3. Allogeneic HSCT within 3 months prior to start of AFM11 treatment
4. Prior treatment with blinatumomab or any other CD19 targeting T-cell engager,
including CD19 CAR-T cells
5. Treatment with donor-lymphocyte infusions within 4 weeks of start of AFM11 treatment
or existing Graft versus Host Disease (GvHD)
6. Known or suspected central nervous system (CNS) involvement:
1. Evidence for presence of malignant disease, inflammatory lesions, and/or
vasculitis on cerebral magnetic resonance imaging (MRI)
2. Infiltration of the cerebrospinal fluid by malignant B-cells, confirmed by lumbar
puncture
7. History of or current relevant CNS pathology as epilepsy, seizure, paresis, aphasia,
apoplexia, severe brain injuries, cerebellar disease, organic brain syndrome,
psychosis
8. Cancer chemotherapy within 4 weeks prior to start of AFM11 treatment, or at least 4
times the respective half-lives, whichever is longer
9. Therapy with antibody, or antibody constructs within 4 weeks prior to the start of
AFM11 treatment, or at least 4 half-lives, whichever is longer
10. Treatment with any investigational agent within 4 weeks prior to start of AFM11
treatment, or at least 4 times the respective half-life, whichever is longer
11. Contraindication for any of the concomitant medications
12. Abnormal renal or hepatic function as follows: aspartate aminotransferase (AST or
SGOT) and/or alanine aminotransferase (ALT or SGPT) ≥ 2.5 × ULN; total bilirubin ≥ 1.5
× ULN; serum creatinine ≥ 2 × ULN; creatinine clearance < 50 mL/minute
13. History of malignancy other than B-cell lymphoma or B-precursor ALL within 5 years
prior to study entry, with the exception of basal cell carcinoma of the skin or
carcinoma in situ of the cervix
14. Uncontrolled infections; known bacteremia
15. Any concurrent disease or medical condition that is deemed to interfere with the
conduct of the study as judged by the Investigator
16. Clinically relevant coronary artery disease (New York Heart Association [NYHA]

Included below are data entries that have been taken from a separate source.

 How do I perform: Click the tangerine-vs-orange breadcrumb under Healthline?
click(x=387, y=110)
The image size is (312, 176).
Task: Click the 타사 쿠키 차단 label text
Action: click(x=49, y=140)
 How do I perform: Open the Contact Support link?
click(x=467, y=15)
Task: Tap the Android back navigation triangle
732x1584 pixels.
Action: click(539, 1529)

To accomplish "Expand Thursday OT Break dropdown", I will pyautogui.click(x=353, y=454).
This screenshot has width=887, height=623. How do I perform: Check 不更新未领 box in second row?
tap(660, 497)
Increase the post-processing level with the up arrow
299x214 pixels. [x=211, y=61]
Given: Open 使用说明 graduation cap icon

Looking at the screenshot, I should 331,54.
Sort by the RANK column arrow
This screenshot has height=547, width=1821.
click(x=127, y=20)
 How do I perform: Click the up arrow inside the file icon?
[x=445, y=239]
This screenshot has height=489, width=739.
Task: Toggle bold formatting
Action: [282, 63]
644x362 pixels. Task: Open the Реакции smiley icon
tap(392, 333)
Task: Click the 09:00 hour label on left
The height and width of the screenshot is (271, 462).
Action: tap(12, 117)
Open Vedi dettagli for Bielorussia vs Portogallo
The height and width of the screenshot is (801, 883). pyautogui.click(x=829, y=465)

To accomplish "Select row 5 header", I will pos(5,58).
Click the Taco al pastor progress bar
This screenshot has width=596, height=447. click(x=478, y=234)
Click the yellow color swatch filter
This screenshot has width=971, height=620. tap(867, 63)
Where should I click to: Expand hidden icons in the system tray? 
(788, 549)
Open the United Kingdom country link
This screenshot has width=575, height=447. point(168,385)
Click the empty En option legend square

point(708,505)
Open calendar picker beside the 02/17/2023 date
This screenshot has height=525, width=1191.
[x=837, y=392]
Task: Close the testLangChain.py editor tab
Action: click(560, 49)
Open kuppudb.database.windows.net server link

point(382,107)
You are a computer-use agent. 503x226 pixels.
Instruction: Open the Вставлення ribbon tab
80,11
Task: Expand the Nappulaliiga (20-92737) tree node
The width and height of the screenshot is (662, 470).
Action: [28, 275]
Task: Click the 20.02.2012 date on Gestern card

functional angina classification III/IV), congestive heart failure (NYHA III/IV), high
risk of or known uncontrolled arrhythmia
17. Regular dose of corticosteroids during the 4 weeks prior to start of AFM11 treatment
of this study or anticipated need of corticosteroids exceeding prednisone 20 mg/day or
equivalent, or any other immunosuppressive therapy within 4 weeks prior to study
entry. Exception is the pre treatment of rapidly progressing disease
18. Known infection with human immunodeficiency virus or chronic or acute infection with
hepatitis B or hepatitis C virus
19. Pregnant or nursing women or women of childbearing potential not willing to use an
effective form of contraception during participation in the study and at least 3
months thereafter. Male patients not willing to ensure that during the study and at
least 3 months thereafter no fathering takes place. Effective methods of contraception
include intrauterine device (IUD), combined (estrogen- and progesterone-containing)
hormonal contraception (oral, vaginal ring or transdermal patch) with an
ethinylestradiol dose of at least 30 µg, plus use of male condoms (preferably with
spermicides), female condoms, a female diaphragm, or a cervical cap.